Direct Democracy: Government without the State?

[…] Africa and Asia are witnessing new movements in favor of democracy; meanwhile, many people in Europe and the Americas who are disillusioned by the failures of representative democracy have pinned their hopes on direct democracy, shifting from the model of the Roman Republic back to its Athenian predecessor. If the problem is that government is unresponsive to our needs, isn’t the solution to make it more participatory, so we wield power directly rather than delegating it to politicians?

But what does that mean, exactly? Does it mean voting on laws rather than legislators? Or toppling the prevailing government and instituting a government of federated assemblies in its place? Or something else?

“True democracy exists only through the direct participation of the people, and not through the activity of their representatives. Parliaments have been a legal barrier between the people and the exercise of authority, excluding the masses from meaningful politics and monopolizing sovereignty in their place. People are left with only a façade of democracy, manifested in long queues to cast their election ballots.”
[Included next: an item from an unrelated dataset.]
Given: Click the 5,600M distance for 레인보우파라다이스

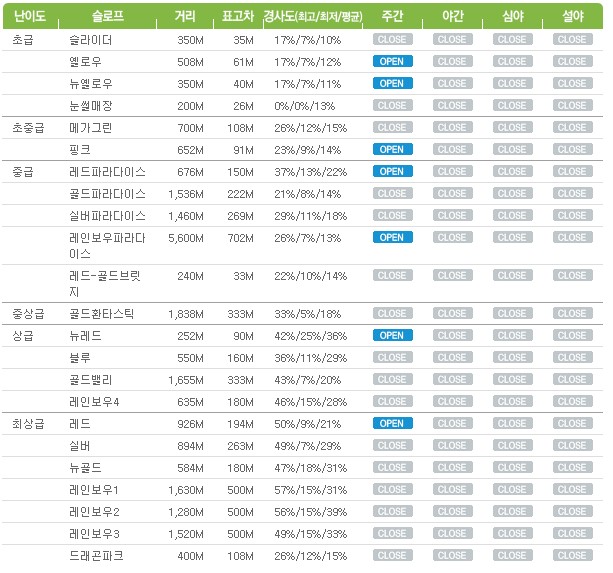Looking at the screenshot, I should click(184, 238).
– Mu’ammer al Gaddafi, The Green Book

On one hand, if direct democracy is just a more participatory and time-consuming way to pilot the state, it might offer us more say in the details of government, but it will preserve the centralization of power that is inherent in it. There is a problem of scale here: can we imagine 219 million eligible voters directly conducting the activities of the US government? The conventional answer is that local assemblies would send representatives to regional assemblies, which in turn would send representatives to a national assembly—but there, already, we are speaking about representative democracy again. At best, in place of periodically electing representatives, we can picture a ceaseless series of referendums decreed from on high.

One of the most robust versions of that vision is digital democracy, or e-democracy, promoted by groups like the Pirate Party. The Pirate Party has already been incorporated into the existing political system; but in theory, we can imagine a population linked through digital technology, making all the decisions regarding their society via majority vote in real time. In such an order, majoritarian government would gain a practically irresistible legitimacy; yet the greatest power would likely be concentrated in the hands of the technocrats who administered the system. Coding the algorithms that determined which information and which questions came to the fore, they would shape the conceptual frameworks of the participants a thousand times more invasively than election-year advertising does today.

Electronic democracy

“The digital project of reducing the world to representation converges with the program of electoral democracy, in which only representatives acting through the prescribed channels may exercise power. Both set themselves against all that is incomputable and irreducible, fitting humanity to a Procrustean bed. Fused as electronic democracy, they would present the opportunity to vote on a vast array of minutia, while rendering the infrastructure itself unquestionable—the more participatory a system is, the more ‘legitimate.’”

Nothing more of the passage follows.